I respectfully dissent.

Acting Justice G. Thomas Cooper, Jr., concurs.


[1] The Court relied on cases holding that where a capital defendant is parole ineligible and his future dangerousness is at issue, due process requires a charge on parole ineligibility.  See Simmons v. South Carolina, 512 U.S. 154, 114 S.Ct. 2187, 129 L.Ed.2d 133 (1994); State v. Tucker, 319 S.C. 425, 462 S.E.2d 263 (1995) cert. denied 516 U.S. 1080, 116 S.Ct. 789, 133 L.Ed.2d 739 (1996); State v. Southerland, 316 S.C. 377, 447 S.E.2d 862 (1994), cert. denied 513 U.S. 1166, 115 S.Ct. 1136, 130 L.Ed.2d 1096 (1995), overruled on other grounds, State v. Chapman, 317 S.C. 302, 454 S.E.2d 317 (1995).  

[2] At some point, Butler’s federal reviews were exhausted.

[3] Allen v. United States, 164 U.S. 492, 17 S.Ct. 154, 41 L.Ed. 528 (1896).

[4] See also standard language which appears in jury charges (“As the presiding judge, I am the sole judge of the law of this case, and it is your duty as jurors to accept and apply the law as I now state it to you.  If you already have any idea as to what the law is or what the law ought to be and it does not agree with what I now tell you the law is, you must abandon this idea because you are sworn to accept the law and apply the law exactly as I state it to you.”). 

[5] Approximately eight years after petitioner’s trial, the General Assembly amended the capital sentencing statute to provide that the trial judge must charge the applicable parole eligibility statute when requested by the defendant.  S.C. Code Ann. § 16-3-20 (Supp. 2002).  The amendment, generated after years of legal debate concerning the relevance of parole ineligibility, does not, under the circumstances presented here, constitute a denial of fundamental fairness shocking to the universal sense of justice. 

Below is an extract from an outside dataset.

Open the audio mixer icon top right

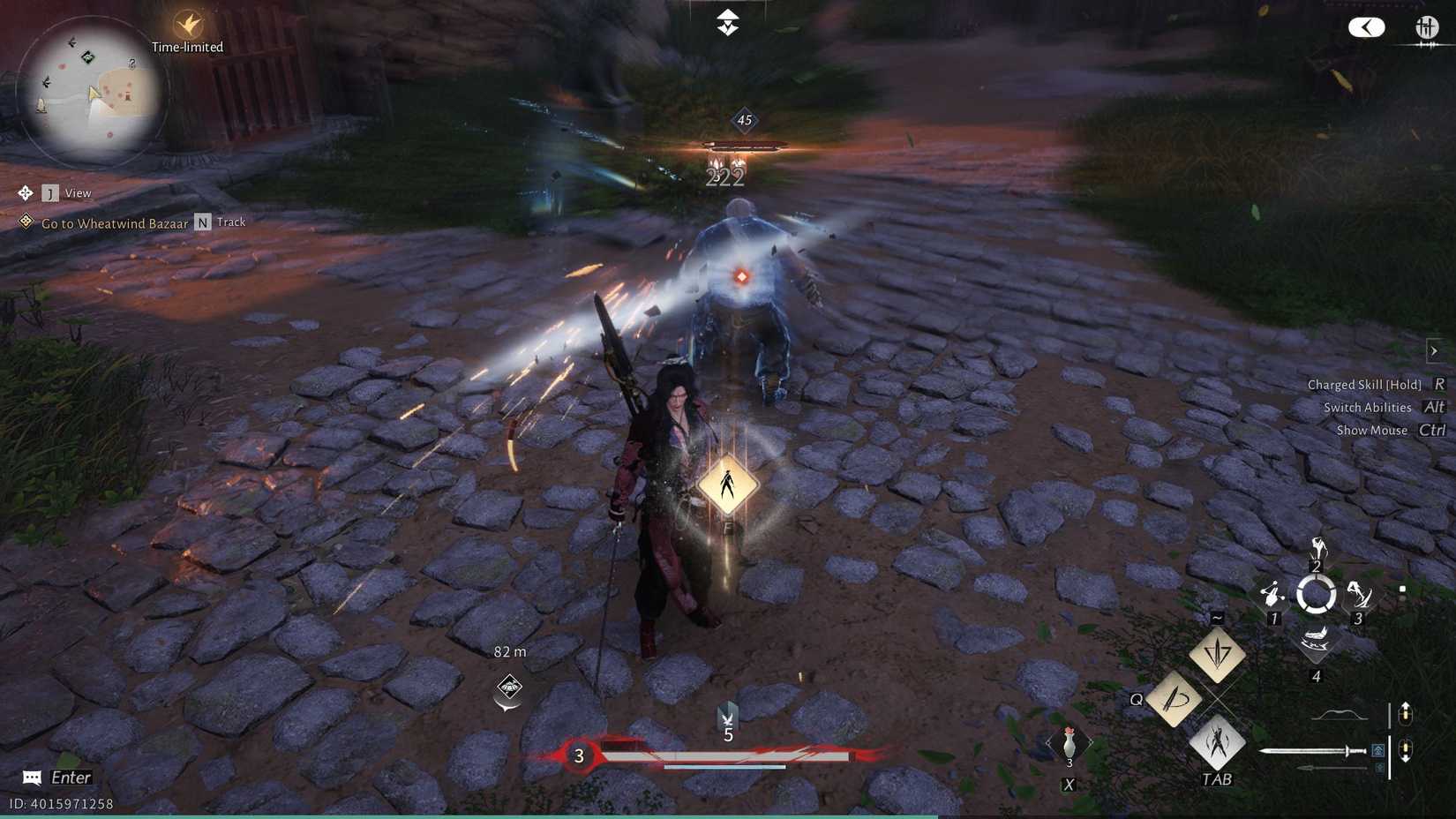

[6] At the time of his capital trial, petitioner would have been parole eligible after serving thirty years had his sentencing jury found an aggravating circumstance, but returned a life sentence.  Following this trial, however, petitioner pled guilty to a second murder and received a thirty-year sentence.  This second conviction for a violent offense renders petitioner parole ineligible.  See S.C. Code Ann. § 24-21-640 (Supp. 2002).  As the result of this second plea, petitioner will not be eligible for parole if his resentencing jury returns a life sentence.  Id.

[7] I say this not to fault petitioner’s trial attorneys.  When the jury returned with their parole eligibility question almost immediately after beginning deliberations, the attorneys used this question as the basis for (yet again) seeking a parole charge.

[8] Petitioner’s repeated requests for a parole eligibility charge; a trial jury, with an overt interest in this issue, unable to accept the judge’s instructions not to consider it; and our intervening juror misconduct decision.

[9]   1995 Act No. 83 (possible sentences for murder are death, life without the possibility of parole, or thirty year mandatory minimum, also without the possibility of parole).